*** Opening RECORDS PROVIDED ***

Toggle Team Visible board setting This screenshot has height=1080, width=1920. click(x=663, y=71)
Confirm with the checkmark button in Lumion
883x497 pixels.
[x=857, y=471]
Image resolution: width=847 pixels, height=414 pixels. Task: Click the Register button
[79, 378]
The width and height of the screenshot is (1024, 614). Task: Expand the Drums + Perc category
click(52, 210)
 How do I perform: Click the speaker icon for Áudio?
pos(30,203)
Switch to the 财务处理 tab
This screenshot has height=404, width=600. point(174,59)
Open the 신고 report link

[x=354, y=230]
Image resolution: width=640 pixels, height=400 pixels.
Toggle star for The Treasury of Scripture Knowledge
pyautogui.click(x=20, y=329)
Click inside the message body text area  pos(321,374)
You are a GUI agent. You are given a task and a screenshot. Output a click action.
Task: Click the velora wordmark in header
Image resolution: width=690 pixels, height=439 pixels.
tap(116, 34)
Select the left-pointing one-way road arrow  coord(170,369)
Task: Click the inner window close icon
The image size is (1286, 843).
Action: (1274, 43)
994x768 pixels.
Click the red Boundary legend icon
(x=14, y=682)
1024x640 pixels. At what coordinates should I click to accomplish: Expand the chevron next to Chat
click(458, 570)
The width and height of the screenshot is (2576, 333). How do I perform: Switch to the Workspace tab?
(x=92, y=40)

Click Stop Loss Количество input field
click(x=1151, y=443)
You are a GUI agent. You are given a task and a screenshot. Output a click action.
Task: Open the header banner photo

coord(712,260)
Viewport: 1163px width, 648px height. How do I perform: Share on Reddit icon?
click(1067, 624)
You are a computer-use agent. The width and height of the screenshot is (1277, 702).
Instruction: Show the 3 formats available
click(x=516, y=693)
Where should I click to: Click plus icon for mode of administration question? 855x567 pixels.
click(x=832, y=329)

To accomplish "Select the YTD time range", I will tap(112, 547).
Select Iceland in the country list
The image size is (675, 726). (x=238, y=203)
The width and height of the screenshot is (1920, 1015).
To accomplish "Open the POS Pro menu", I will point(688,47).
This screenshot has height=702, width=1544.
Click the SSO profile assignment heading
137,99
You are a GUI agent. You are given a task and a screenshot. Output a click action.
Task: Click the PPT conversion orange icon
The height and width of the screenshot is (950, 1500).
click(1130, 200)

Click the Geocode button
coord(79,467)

*** Closing RECORDS PROVIDED ***

THE PROBLEM
Restate word for word the lines above, beginning with the one that contains "Image resolution: width=640" and ending with the last line.

SOLVED EXERCISE
Image resolution: width=640 pixels, height=400 pixels.
Toggle star for The Treasury of Scripture Knowledge
pyautogui.click(x=20, y=329)
Click inside the message body text area  pos(321,374)
You are a GUI agent. You are given a task and a screenshot. Output a click action.
Task: Click the velora wordmark in header
Image resolution: width=690 pixels, height=439 pixels.
tap(116, 34)
Select the left-pointing one-way road arrow  coord(170,369)
Task: Click the inner window close icon
The image size is (1286, 843).
Action: (1274, 43)
994x768 pixels.
Click the red Boundary legend icon
(x=14, y=682)
1024x640 pixels. At what coordinates should I click to accomplish: Expand the chevron next to Chat
click(458, 570)
The width and height of the screenshot is (2576, 333). How do I perform: Switch to the Workspace tab?
(x=92, y=40)

Click Stop Loss Количество input field
click(x=1151, y=443)
You are a GUI agent. You are given a task and a screenshot. Output a click action.
Task: Open the header banner photo

coord(712,260)
Viewport: 1163px width, 648px height. How do I perform: Share on Reddit icon?
click(1067, 624)
You are a computer-use agent. The width and height of the screenshot is (1277, 702).
Instruction: Show the 3 formats available
click(x=516, y=693)
Where should I click to: Click plus icon for mode of administration question? 855x567 pixels.
click(x=832, y=329)

To accomplish "Select the YTD time range", I will tap(112, 547).
Select Iceland in the country list
The image size is (675, 726). (x=238, y=203)
The width and height of the screenshot is (1920, 1015).
To accomplish "Open the POS Pro menu", I will point(688,47).
This screenshot has height=702, width=1544.
Click the SSO profile assignment heading
137,99
You are a GUI agent. You are given a task and a screenshot. Output a click action.
Task: Click the PPT conversion orange icon
The height and width of the screenshot is (950, 1500).
click(1130, 200)

Click the Geocode button
coord(79,467)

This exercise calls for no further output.